Anisodamine (Ani) inhibited cell proliferation and cell apoptosis in rats with acute lung injury. (A) Pathological changes of lung tissue observed after hematoxylin-eosin (HE) staining (magnification 400×, scale bar =25 µm) and terminal deoxynucleotidyl transferase-mediated digoxigenin-dUTP nick-end labeling (TUNEL) assay (magnification 400×, scale bar =25 µm); (B) comparison of apoptotic rate in each group; (C) mRNA levels of Ki-67 and survivin in each group measured by reverse transcription-polymerase chain reaction; (D) expression of apoptosis-related proteins in each group measured by western blot. *, P<0.05 vs. control group; **, P<0.05 vs.

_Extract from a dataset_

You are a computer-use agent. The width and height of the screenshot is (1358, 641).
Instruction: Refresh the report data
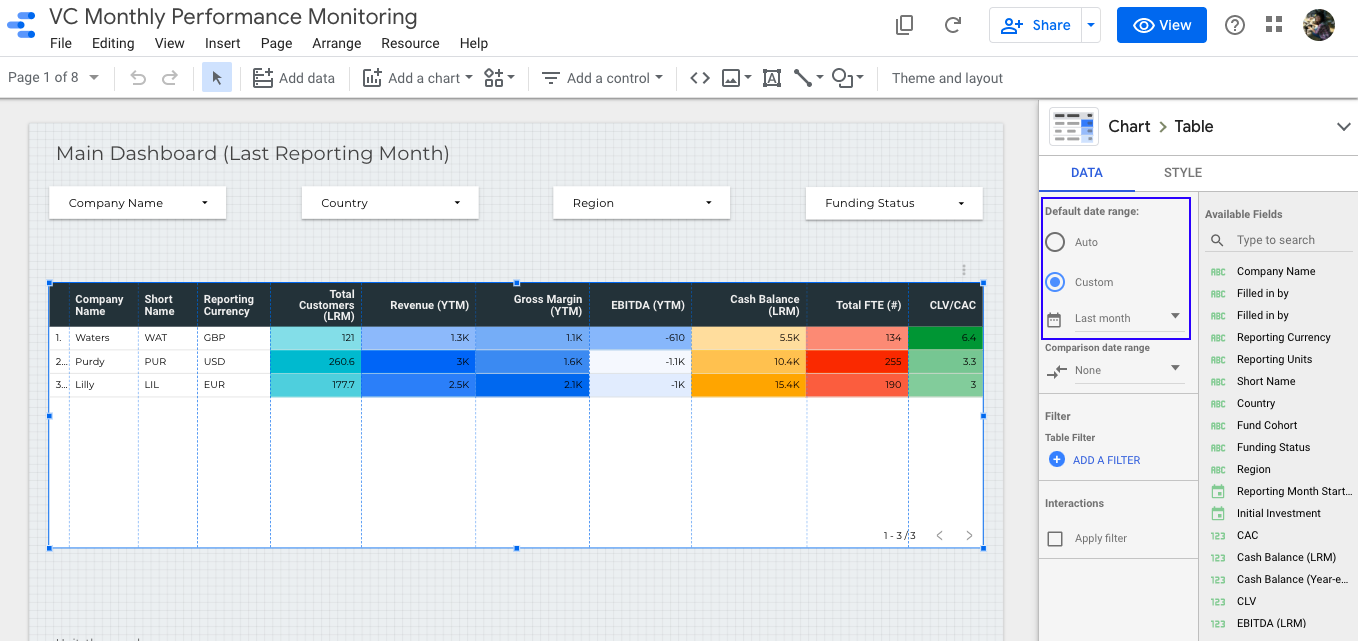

BLM group; Bax, Bcl2-associated X protein; Bcl-2, B-cell lymphoma 2.

Figure 3

Anisodamine (Ani) inhibited lung tissue fibrosis in rats with acute lung injury. (A) Representative images of Masson staining in each group (magnification 100×); collagen is stained in blue and cells in red (scale bar =100 µm); (B) quantification of lung fibrosis shown as an Ashcroft score; (C) mRNA levels of transforming growth factor β (TGF-β), fibronectin, and α-smooth muscle actin (α-SMA) measured by reverse transcription-polymerase chain reaction; (D) representative images of western blot analysis of TGF-β, fibronectin, and α-SMA; (E) protein levels of TGF-β measured by western blot; (F) protein levels of fibronectin measured by western blot; (G) protein levels of α-SMA measured by western blot. *, P<0.05 vs. control group; **, P<0.05 vs. bleomycin (BLM) group.

Figure 4

Anisodamine (Ani) attenuated inflammation, cell infiltration, and cytokine expression in rats with acute lung injury. (A) Interleukin (IL)-6 levels in bronchoalveolar lavage fluid (BALF) and serum measured by ELISA; (B) IL-1β levels in BALF and serum measured by enzyme-linked immunosorbent assay (ELISA); (C) tumor necrosis factor-α (TNF-α) levels in BALF and serum measured by ELISA; (D) IL-4 levels in BALF and serum measured by ELISA; (E) IL-10 levels in BALF and serum measured by ELISA; (F) number of total leukocytes measured in BALF; (G) number of neutrophils measured in BALF. *, P<0.05 vs. control group; **, P<0.05 vs. bleomycin (BLM) group.

Figure 5

Anisodamine (Ani) suppressed the Janus tyrosine kinase 2 (JAK2)/signal transducer and activator of transcription 3 (STAT3) signaling pathway in rats with acute lung injury. (A) Downregulated effect of Ani on JAK2/STAT3 pathway; (B) effect of AG490 and dimethyl sulfoxide (DMSO) on the JAK2/STAT3 signaling pathway; (C) comparison of AG490 and AG490+Ani on the JAK2/STAT3 signaling pathway; (D) results of hematoxylin-eosin staining (magnification 400×) and terminal deoxynucleotidyl transferase-mediated digoxigenin-dUTP nick-end labeling assay (magnification 400×) for lung tissues of rats in each group (scale bar =25 µm); (E) comparison of apoptotic rate in each group; (F) expression of transforming growth factor β (TGF-β), fibronectin, and α-smooth muscle actin (α-SMA) in each group measured by western blot; (G) expression levels of lactate dehydrogenase (LDH); (H) expression levels of superoxide dismutase (SOD); (I) serum interleukin (IL)-6 and IL-10 levels measured by enzyme-linked immunosorbent assay. Note: For C–I, rats were divided into the control, bleomycin (BLM), BLM + AG490, and BLM + AG490 + Ani groups. *, P<0.05 vs. control group; **, P<0.05 vs. BLM group; ***, P<0.01 vs. BLM + AG490 group.